The City of Riverside v. Inland Empire Patient’s Health and Wellness Center is scheduled to begin Feb. 5 at the University of San Francisco School of Law over the city’s legal authority to ban the dispensaries, which was upheld by an appeals court last year.
In another upcoming case, City of Upland v. G3 Holistic Inc., G3 lawyers are expected to argue that cities can’t ban the dispensaries because they’re allowed under Proposition 215, the Compassionate Use Act, which legally allows doctors to prescribe marijuana to patients.
Some cities contend they have the power to close the dispensaries based solely on zoning laws.
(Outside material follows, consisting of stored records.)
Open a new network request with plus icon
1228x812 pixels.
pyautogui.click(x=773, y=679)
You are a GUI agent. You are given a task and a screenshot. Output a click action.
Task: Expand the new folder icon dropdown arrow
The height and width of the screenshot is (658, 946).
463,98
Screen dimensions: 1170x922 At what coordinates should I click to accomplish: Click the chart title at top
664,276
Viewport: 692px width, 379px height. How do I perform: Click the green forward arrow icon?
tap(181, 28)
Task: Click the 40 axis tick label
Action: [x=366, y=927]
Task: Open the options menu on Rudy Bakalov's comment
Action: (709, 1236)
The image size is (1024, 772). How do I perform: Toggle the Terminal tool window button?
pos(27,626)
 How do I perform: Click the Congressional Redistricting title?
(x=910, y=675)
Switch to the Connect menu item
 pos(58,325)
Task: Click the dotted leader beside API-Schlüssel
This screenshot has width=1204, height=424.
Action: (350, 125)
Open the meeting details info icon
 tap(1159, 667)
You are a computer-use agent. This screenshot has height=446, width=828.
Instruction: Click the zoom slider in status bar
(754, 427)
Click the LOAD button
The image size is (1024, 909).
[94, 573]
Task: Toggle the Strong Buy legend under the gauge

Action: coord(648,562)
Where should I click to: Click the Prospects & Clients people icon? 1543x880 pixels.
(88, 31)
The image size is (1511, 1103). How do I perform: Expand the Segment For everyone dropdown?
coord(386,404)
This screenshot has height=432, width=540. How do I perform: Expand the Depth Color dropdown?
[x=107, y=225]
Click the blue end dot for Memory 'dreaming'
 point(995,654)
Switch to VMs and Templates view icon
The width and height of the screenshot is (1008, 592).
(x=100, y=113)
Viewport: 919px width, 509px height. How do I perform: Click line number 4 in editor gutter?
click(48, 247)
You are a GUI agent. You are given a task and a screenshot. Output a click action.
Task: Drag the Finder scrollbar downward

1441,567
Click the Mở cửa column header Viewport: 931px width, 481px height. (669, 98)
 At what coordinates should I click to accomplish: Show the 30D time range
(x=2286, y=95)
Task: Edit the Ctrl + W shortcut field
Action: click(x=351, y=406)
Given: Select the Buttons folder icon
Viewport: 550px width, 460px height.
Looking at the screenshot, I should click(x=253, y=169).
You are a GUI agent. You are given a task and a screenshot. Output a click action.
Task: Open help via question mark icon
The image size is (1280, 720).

Medical marijuana advocates have said that more than 170 bans were in place across California at one point. The city and county of Los Angeles have both attempted to ban dispensaries but were forced to back down.
City officials also lean on federal law that says marijuana – medical or otherwise – is illegal.
“We’re watching the Riverside case very closely yes,” said T. Peter Pierce, an attorney for Los Angeles-based Richards, Watson & Gershon, which is representing Upland in its Supreme Court case.
“Once the Supreme Court decides, they would apply that decision in the G3 case as well as to all medical marijuana decisions.”
If the Supreme Court rules in favor of Riverside, or local governments, it would affirm an appellate court ruling in the G3 case.
Attorneys representing G3 Holistic filed an appeal in December 2011 to the Supreme Court after the 4th District Court of Appeal in Riverside sided with Upland’s ban on dispensaries on Nov. 9, 2011, based on its zoning code language.